Obwohl ich einräumen muss: Angesichts der gegenwärtigen Renaissance der Neuroanatomie und des medizinisch-biologischen Bilderwahns kann man gar nicht anders, als auch Befunde aus der bunten Bilderwelt der Hirnforschung zur Kenntnis zu nehmen. Etwa den, dass sich akut Liebende unter dem Kernspintomographen wie Kokainkonsumenten verhalten. [5]Areale, die bei schlechter Stimmung aktiv sind (rechtes Stirnhirn), sind sowohl bei akut Liebenden als auch bei Kokainkonsumenten abgeschaltet. Und auch ein Teil des Mandelkerns, der Amygdala, wird inaktiv. Der Mandelkern gilt unter den Liebhabern biologisch-anatomischer Erklärungsmodelle als Angst- und Aggressionszentrum. Nicht gar so überraschende Einsichten, die uns die moderne Hirnforschung hier bietet. So viel sei jedoch festgehalten: Liebe wird bei dieser Zugangsweise als ein bestimmter Molekularzustand auf der Basis chemischer Verbindungen angesehen.

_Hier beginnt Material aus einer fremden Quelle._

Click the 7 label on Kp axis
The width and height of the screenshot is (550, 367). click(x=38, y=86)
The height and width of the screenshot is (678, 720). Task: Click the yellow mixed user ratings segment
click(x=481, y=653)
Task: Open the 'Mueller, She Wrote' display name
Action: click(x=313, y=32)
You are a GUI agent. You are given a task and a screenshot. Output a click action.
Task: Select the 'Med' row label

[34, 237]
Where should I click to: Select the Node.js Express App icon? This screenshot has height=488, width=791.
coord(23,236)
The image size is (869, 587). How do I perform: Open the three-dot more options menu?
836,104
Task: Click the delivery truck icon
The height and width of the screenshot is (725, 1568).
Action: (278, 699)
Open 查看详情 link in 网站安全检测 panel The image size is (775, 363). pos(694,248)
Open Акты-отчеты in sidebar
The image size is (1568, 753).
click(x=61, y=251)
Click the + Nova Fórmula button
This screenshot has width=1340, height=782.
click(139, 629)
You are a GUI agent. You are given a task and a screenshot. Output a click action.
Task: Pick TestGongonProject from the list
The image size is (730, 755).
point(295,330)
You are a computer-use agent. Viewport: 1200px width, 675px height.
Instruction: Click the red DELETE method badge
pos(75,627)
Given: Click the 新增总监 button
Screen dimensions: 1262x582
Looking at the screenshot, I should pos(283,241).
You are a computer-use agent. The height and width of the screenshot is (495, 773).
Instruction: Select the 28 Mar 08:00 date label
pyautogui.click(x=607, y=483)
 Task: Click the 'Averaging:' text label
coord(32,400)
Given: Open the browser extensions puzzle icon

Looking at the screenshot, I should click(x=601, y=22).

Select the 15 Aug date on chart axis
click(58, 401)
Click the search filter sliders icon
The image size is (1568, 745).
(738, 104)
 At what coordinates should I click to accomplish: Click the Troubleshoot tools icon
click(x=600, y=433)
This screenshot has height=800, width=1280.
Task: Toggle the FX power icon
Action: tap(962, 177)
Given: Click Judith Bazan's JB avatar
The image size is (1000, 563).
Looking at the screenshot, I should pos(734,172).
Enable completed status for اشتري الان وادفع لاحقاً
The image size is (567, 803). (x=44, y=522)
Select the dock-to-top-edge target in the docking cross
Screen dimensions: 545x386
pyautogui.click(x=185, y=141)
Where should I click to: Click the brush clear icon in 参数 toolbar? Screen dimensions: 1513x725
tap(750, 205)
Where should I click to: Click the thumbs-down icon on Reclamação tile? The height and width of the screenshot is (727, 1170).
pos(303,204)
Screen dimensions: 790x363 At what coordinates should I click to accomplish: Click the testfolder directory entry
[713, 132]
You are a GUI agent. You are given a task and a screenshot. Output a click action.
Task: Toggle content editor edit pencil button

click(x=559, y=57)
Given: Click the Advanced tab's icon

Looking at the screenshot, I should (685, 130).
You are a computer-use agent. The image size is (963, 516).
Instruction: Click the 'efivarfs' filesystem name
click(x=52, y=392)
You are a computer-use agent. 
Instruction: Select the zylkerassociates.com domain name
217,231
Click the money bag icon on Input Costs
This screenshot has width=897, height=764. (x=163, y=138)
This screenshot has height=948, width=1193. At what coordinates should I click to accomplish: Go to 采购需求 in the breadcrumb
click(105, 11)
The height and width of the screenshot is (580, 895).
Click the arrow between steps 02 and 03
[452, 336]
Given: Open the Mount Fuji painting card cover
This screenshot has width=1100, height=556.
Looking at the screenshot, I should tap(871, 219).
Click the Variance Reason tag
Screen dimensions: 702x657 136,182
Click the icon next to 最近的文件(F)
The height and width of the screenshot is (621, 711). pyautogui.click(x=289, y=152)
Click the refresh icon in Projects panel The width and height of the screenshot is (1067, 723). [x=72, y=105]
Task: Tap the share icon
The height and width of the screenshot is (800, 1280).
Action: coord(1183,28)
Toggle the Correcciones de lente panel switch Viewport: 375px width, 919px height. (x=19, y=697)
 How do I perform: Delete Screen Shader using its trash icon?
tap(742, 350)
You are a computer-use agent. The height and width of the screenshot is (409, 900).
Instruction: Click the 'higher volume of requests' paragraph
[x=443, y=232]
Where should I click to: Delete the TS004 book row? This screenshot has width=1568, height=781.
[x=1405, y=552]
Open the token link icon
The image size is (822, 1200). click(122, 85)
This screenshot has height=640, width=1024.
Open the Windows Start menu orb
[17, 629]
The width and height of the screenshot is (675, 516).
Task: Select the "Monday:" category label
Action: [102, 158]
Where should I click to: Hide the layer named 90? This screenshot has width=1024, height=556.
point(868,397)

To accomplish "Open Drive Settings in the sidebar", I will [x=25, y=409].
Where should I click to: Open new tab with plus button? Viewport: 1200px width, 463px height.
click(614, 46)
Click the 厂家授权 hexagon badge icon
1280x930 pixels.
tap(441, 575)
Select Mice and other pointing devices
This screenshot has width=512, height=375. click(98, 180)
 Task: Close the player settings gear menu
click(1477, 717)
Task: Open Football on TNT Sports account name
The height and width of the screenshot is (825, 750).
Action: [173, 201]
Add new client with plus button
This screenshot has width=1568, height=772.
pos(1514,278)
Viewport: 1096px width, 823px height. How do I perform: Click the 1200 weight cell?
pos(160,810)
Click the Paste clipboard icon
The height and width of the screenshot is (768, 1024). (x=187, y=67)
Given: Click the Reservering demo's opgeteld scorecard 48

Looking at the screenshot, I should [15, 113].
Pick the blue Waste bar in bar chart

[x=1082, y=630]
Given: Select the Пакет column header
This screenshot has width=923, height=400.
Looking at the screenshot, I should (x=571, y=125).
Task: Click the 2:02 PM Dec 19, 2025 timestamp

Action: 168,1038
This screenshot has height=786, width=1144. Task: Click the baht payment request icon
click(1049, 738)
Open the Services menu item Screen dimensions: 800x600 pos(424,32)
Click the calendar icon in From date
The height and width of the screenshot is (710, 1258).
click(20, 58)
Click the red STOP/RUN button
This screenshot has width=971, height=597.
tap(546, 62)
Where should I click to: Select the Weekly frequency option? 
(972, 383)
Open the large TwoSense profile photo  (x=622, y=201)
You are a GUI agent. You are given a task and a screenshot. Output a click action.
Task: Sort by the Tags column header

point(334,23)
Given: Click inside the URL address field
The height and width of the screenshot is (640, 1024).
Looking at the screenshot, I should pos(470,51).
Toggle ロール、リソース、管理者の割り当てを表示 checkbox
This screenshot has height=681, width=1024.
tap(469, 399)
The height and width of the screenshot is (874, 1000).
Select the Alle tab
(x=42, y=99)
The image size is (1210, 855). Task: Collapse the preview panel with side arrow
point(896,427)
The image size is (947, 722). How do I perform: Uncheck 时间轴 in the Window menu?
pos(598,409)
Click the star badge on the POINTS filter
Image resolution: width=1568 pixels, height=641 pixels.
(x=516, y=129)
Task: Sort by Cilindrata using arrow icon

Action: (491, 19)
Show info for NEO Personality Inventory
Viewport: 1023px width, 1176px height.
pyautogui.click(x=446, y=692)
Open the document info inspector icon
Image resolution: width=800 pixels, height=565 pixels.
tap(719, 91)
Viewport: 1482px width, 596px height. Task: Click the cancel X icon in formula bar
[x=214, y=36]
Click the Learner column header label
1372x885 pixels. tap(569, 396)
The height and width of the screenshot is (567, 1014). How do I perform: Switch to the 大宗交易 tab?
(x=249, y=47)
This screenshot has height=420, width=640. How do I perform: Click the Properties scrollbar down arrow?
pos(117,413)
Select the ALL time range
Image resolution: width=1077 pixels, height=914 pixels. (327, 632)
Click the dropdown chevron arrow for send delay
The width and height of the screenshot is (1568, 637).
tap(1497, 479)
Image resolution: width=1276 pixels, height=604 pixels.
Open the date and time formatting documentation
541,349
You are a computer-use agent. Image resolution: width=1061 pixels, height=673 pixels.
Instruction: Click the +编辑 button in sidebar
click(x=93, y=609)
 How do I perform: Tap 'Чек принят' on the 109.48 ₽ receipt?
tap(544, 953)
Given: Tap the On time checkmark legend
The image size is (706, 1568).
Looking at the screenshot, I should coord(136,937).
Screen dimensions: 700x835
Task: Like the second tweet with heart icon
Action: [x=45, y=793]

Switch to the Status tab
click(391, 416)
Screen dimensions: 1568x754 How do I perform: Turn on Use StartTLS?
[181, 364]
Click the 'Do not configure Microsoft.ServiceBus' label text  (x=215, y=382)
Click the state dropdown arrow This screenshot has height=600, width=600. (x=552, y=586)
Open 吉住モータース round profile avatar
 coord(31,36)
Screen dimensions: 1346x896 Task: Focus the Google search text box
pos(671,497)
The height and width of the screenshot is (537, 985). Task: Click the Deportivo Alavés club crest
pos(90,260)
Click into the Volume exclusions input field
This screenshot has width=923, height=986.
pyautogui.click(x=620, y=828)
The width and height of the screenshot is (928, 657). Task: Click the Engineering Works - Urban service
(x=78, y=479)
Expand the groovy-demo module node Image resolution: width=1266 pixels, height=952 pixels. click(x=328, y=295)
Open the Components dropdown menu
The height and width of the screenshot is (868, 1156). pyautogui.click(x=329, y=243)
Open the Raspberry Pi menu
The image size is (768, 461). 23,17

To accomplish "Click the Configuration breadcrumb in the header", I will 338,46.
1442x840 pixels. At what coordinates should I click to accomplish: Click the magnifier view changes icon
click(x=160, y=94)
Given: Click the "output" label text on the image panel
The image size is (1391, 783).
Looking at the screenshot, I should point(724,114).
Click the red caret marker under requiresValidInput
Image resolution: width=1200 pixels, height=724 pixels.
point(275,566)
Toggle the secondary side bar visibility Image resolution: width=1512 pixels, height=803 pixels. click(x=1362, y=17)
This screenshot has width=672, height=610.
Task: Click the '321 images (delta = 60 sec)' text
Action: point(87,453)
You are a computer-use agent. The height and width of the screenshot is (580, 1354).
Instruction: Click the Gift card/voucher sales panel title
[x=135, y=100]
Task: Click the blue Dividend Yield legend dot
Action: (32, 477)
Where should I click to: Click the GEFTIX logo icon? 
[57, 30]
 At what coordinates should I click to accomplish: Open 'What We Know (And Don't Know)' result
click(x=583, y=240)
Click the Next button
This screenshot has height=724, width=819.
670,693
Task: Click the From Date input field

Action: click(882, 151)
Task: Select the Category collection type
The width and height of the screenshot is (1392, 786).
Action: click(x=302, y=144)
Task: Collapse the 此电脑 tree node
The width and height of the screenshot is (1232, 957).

Ich hingegen behaupte weiterhin: Die Liebe ist kein biologisches Phänomen, obwohl wir oft genug die Liebe als etwas zu unserer Natur Gehöriges empfinden. Ich meine, der Gegenstand der Liebe sind unsere Vorstellungen, die als Liebesgeschichten oder Mythen erzählt werden.
Liebesgeschichten haben eine lange Tradition und sind gleichzeitig hochaktuell. Woher wissen wir denn, was die Liebe ist und welches Erleben und welche Erfahrungen damit verbunden sind? Es ist uns erzählt worden in Geschichten, Büchern, Schlagern und natürlich im Kino!